Affinity hydrogels for controlled protein release using nucleic acid aptamers and complementary oligonucleotides

Biomaterials for the precise control of protein release are important to the development of new strategies for treating human diseases. This study aimed to fundamentally understand aptamer–protein dissociation triggered by complementary oligonucleotides, and to apply this understanding to develop affinity hydrogels for controlled protein release. The results showed that the oligonucleotide tails of the aptamers played a critical role in inducing intermolecular hybridization and triggering aptamer–protein dissociation. In addition, the attachment of the oligonucleotide tails to the aptamers and the increase of hybridizing length could produce a synergistic effect on the dissociation of bound proteins from their aptamers. More importantly, pegylated complementary oligonucleotides could successfully trigger protein release from the aptamer-functionalized hydrogels at multiple time points.

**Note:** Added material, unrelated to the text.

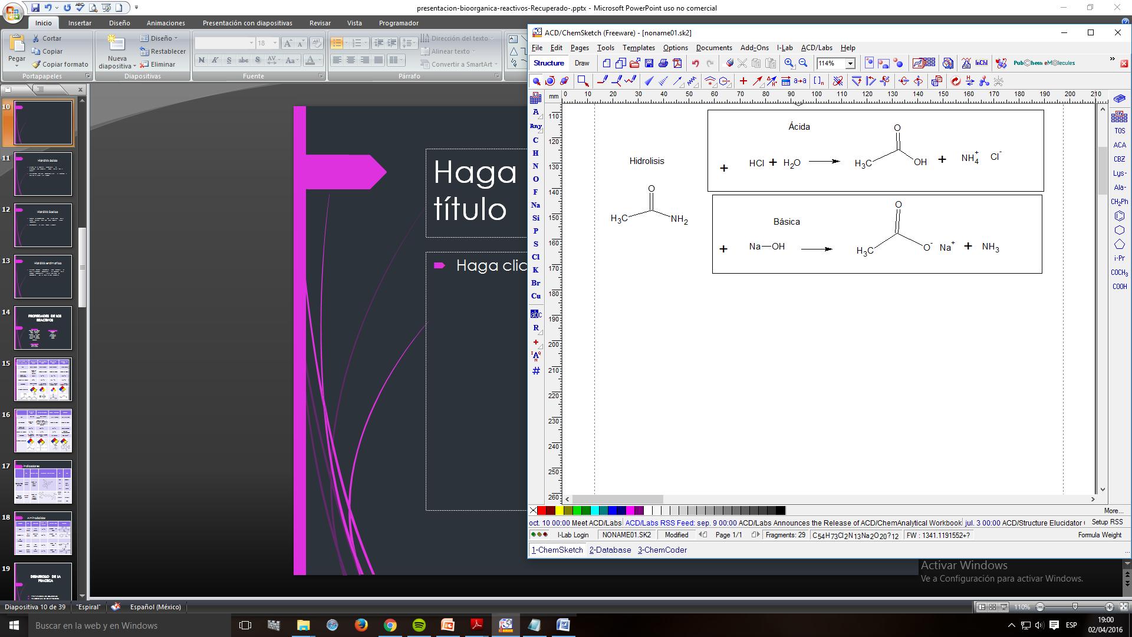Switch ChemSketch to Draw mode
1132x637 pixels.
click(582, 63)
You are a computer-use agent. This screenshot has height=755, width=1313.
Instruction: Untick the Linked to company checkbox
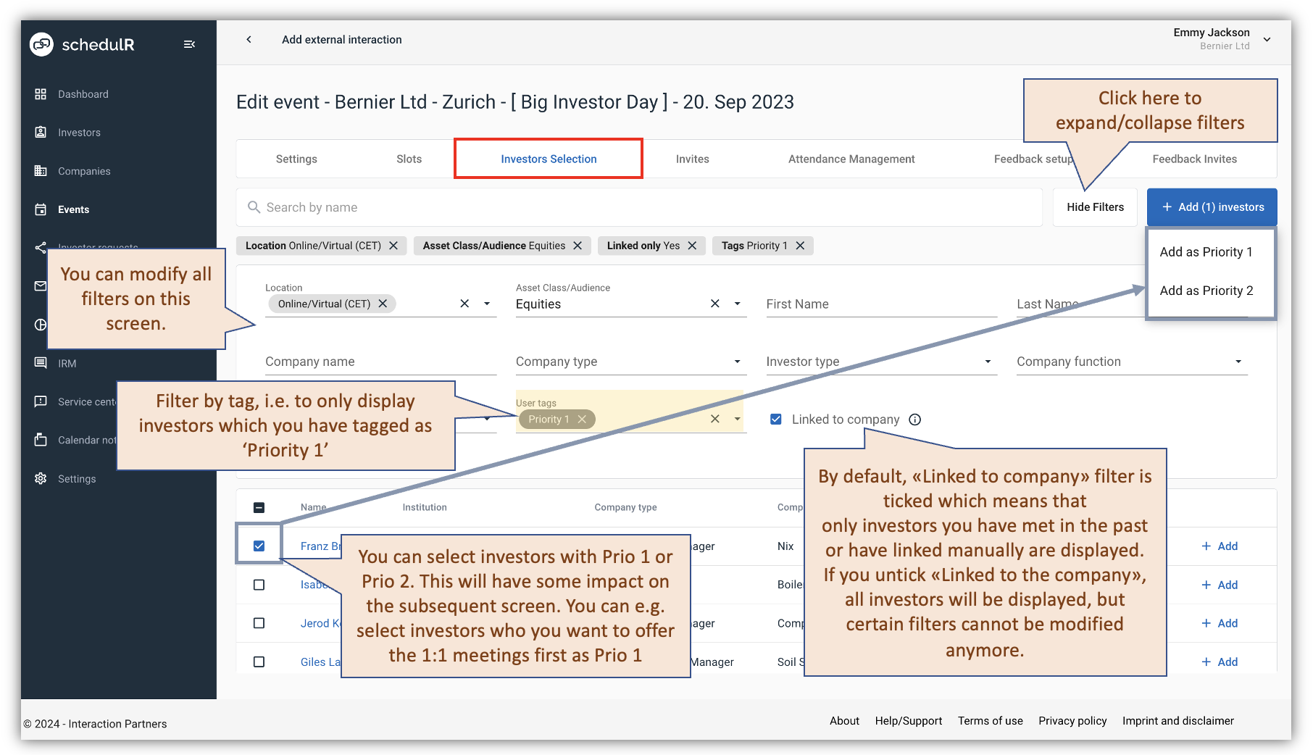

Based on these results, it is believed that aptamer-functionalized hydrogels and complementary oligonucleotides hold great potential of controlling the release of protein drugs to treat human diseases.

► We studied the effects of molecular hybridization on protein-aptamer dissociation.
► Both oligonucleotide tail and hybridizing length are important factors.
► Importantly, pegylated complementary oligonucleotides can trigger protein release.
► In addition, the triggered release can be achieved at multiple time points.